“Oh, her name would be Trevanion? Is there supposed to be any chance that she would change her name?”

“Why do you ask such a question?”

“I thought, by the way you spoke, as if there might be a doubt.”

“No,” said Roland, after a moment, “I never thought— I don’t think it’s likely. Why should she change her name?”

Everard answered with great softness, “I don’t know anything about it. Something in your tone suggested the idea, but no doubt I am wrong. No, I cannot say, all in a moment, that I am acquainted—” Here his want of experience told like Roland’s. He was very willing, nay anxious, to deceive, but did not know how. He colored, and made a momentary pause. “But I will inquire,” he said, “if it is a thing that the—Trevanions want to find out.”

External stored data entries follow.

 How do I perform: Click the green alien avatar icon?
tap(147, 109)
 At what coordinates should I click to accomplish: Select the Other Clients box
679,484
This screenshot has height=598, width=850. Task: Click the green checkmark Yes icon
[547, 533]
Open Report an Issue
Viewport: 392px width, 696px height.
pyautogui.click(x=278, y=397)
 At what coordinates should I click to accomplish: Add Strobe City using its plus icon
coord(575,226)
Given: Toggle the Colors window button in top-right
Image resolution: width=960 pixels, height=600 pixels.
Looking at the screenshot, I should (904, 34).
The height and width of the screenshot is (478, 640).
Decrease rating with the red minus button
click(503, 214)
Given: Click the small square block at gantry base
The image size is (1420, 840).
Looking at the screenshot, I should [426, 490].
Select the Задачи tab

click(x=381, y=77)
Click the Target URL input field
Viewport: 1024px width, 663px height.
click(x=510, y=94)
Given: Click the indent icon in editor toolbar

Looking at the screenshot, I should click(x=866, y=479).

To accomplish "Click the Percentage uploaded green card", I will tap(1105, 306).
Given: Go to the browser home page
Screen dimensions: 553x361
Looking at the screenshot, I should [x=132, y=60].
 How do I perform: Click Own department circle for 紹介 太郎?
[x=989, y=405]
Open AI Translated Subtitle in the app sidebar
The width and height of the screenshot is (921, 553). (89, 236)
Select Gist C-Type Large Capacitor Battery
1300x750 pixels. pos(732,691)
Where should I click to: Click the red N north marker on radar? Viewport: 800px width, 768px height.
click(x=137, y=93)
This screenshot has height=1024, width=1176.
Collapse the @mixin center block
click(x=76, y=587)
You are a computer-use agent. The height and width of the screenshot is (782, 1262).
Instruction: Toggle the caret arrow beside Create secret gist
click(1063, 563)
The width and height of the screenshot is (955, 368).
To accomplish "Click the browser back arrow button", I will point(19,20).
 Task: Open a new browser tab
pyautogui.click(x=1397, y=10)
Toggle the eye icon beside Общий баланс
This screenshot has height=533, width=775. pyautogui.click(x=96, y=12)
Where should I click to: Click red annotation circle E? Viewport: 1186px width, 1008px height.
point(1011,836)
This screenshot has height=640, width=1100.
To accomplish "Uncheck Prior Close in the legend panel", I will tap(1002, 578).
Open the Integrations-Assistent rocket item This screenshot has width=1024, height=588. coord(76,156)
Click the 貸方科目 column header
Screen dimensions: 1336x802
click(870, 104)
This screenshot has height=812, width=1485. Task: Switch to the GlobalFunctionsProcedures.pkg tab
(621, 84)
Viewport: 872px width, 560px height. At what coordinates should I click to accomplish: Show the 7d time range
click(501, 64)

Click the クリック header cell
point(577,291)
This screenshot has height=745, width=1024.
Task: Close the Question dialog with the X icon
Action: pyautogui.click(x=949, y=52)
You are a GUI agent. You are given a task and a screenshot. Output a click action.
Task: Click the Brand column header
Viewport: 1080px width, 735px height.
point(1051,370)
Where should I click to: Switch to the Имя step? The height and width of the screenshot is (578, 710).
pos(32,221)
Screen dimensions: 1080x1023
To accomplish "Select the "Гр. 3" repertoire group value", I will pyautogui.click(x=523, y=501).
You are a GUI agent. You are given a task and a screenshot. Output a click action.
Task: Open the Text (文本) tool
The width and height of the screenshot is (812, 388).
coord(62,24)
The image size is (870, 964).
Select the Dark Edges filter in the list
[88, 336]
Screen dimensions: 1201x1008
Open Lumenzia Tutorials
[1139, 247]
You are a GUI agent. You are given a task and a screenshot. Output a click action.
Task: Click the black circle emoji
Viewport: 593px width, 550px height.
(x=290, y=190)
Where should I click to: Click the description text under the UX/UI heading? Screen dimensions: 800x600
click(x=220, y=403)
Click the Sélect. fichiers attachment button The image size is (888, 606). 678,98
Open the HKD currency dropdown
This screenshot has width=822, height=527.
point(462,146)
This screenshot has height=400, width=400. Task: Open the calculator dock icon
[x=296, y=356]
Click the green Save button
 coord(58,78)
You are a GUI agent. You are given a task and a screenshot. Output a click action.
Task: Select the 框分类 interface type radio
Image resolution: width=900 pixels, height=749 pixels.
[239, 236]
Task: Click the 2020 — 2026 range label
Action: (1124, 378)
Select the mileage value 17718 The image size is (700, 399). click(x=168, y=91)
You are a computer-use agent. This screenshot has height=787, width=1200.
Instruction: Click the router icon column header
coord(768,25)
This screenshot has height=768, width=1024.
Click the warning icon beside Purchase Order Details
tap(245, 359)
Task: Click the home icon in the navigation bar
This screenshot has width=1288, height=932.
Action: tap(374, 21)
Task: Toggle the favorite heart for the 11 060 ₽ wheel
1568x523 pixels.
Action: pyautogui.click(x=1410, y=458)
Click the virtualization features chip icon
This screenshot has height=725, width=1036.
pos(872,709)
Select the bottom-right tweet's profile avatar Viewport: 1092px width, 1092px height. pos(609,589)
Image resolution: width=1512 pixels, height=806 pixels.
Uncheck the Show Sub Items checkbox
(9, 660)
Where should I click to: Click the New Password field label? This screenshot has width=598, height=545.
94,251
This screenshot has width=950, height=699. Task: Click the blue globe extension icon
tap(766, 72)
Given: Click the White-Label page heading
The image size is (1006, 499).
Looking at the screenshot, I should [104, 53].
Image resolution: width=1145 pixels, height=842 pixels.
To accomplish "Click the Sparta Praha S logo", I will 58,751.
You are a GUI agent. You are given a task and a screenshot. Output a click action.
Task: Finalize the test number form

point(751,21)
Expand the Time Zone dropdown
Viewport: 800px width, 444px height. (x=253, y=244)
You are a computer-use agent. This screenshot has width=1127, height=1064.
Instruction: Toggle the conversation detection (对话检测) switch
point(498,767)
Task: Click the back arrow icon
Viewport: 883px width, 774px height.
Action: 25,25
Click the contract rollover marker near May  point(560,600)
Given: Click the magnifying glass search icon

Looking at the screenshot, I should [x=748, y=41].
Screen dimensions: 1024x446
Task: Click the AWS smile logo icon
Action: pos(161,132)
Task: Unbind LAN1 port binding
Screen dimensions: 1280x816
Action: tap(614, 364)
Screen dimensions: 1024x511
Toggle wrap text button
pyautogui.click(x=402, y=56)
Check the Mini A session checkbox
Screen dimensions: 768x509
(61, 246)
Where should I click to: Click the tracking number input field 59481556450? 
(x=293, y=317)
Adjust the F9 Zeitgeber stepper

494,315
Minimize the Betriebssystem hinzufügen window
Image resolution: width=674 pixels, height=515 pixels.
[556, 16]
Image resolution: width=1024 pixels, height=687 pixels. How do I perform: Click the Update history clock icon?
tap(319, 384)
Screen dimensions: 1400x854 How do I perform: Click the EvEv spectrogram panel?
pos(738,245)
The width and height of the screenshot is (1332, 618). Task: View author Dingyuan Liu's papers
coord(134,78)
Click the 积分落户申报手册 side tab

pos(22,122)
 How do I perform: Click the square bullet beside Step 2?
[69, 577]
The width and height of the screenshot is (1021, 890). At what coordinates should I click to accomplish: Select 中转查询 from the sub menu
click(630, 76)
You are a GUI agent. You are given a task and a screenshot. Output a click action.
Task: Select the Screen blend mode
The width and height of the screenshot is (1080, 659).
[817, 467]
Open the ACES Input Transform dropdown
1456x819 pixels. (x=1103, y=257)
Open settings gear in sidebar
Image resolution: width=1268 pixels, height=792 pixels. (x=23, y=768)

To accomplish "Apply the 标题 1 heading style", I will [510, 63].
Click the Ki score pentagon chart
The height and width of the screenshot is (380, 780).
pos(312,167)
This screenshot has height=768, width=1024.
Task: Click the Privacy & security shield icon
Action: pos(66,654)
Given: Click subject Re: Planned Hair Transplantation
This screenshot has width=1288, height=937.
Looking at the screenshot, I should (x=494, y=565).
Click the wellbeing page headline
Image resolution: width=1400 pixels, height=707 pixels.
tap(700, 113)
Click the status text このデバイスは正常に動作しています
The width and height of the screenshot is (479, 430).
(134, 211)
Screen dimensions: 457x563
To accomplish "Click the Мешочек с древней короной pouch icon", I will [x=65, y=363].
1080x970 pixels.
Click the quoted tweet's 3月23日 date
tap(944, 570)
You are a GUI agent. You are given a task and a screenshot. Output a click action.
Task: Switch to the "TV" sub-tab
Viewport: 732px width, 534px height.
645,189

Roland looked at him with instinctive suspicion, but he did not know what he suspected. He had no desire, however, to put this quest out of his own hands into those of a man who might make capital of it as he himself intended to do. He said hastily, “Oh, I don’t want to put you to trouble. I think I am on the scent. If you hear anything, however, and would come in and see me at the hotel—to-night.”

The other looked at him with something in his face which Roland did not understand. Was it a kind of sardonic smile? Was it offence? He ended by repeating, “I will inquire,” and took off his hat again in that Frenchified way.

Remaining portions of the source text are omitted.